What you need to do - Searching the material below, find each line that includes the word "will", and copy it.

START Given data

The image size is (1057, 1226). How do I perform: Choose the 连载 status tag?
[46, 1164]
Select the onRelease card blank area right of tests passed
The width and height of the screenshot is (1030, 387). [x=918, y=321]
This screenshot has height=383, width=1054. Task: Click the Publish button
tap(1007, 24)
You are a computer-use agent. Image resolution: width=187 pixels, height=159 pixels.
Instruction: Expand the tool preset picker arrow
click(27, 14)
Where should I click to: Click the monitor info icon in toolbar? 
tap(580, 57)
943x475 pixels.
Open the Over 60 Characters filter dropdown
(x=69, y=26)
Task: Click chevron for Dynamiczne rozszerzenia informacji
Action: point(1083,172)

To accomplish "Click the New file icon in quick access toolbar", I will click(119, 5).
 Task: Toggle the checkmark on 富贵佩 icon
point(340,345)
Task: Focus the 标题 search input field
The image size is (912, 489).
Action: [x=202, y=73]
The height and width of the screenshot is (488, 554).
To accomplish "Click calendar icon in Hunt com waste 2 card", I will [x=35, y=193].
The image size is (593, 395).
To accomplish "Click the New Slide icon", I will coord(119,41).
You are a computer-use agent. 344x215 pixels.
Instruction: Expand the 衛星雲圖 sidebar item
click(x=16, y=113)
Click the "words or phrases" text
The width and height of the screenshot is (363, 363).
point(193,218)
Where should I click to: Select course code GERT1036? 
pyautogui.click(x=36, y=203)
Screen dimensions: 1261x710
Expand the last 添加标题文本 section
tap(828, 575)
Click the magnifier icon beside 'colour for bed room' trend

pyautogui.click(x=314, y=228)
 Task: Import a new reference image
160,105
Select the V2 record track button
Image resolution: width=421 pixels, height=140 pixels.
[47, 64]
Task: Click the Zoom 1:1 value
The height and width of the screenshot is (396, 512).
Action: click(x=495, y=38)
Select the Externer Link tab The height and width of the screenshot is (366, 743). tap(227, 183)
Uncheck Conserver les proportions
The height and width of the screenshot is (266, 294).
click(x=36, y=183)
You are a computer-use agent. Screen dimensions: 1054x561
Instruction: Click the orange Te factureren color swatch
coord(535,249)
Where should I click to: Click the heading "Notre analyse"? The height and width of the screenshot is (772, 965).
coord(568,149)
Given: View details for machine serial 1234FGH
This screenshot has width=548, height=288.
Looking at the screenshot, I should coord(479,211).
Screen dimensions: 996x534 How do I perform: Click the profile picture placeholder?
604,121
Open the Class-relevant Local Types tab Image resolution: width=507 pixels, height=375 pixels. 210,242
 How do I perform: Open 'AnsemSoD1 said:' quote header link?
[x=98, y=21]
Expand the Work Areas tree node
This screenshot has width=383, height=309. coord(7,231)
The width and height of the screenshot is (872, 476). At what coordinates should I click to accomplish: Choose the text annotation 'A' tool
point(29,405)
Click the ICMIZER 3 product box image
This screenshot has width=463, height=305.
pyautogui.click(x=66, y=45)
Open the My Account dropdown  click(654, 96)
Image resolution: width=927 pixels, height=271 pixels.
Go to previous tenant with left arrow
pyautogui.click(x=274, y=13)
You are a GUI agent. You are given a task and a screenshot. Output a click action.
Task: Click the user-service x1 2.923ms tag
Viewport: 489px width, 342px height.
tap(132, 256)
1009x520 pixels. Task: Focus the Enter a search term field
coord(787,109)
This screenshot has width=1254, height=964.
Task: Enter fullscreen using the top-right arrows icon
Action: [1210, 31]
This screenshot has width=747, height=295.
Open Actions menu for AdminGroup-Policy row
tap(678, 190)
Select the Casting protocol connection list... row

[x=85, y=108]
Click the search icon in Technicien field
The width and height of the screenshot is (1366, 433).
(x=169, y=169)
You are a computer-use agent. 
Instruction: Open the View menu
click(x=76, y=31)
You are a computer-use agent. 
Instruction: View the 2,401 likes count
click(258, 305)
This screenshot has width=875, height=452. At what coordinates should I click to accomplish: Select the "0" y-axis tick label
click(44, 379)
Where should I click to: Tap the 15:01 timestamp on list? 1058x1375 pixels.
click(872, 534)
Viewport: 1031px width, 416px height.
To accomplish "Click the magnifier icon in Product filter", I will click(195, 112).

END Given data

Written reply -
To accomplish "Click the New file icon in quick access toolbar", I will click(119, 5).
To accomplish "Click calendar icon in Hunt com waste 2 card", I will [x=35, y=193].
To accomplish "Click the New Slide icon", I will coord(119,41).
To accomplish "Click the magnifier icon in Product filter", I will click(195, 112).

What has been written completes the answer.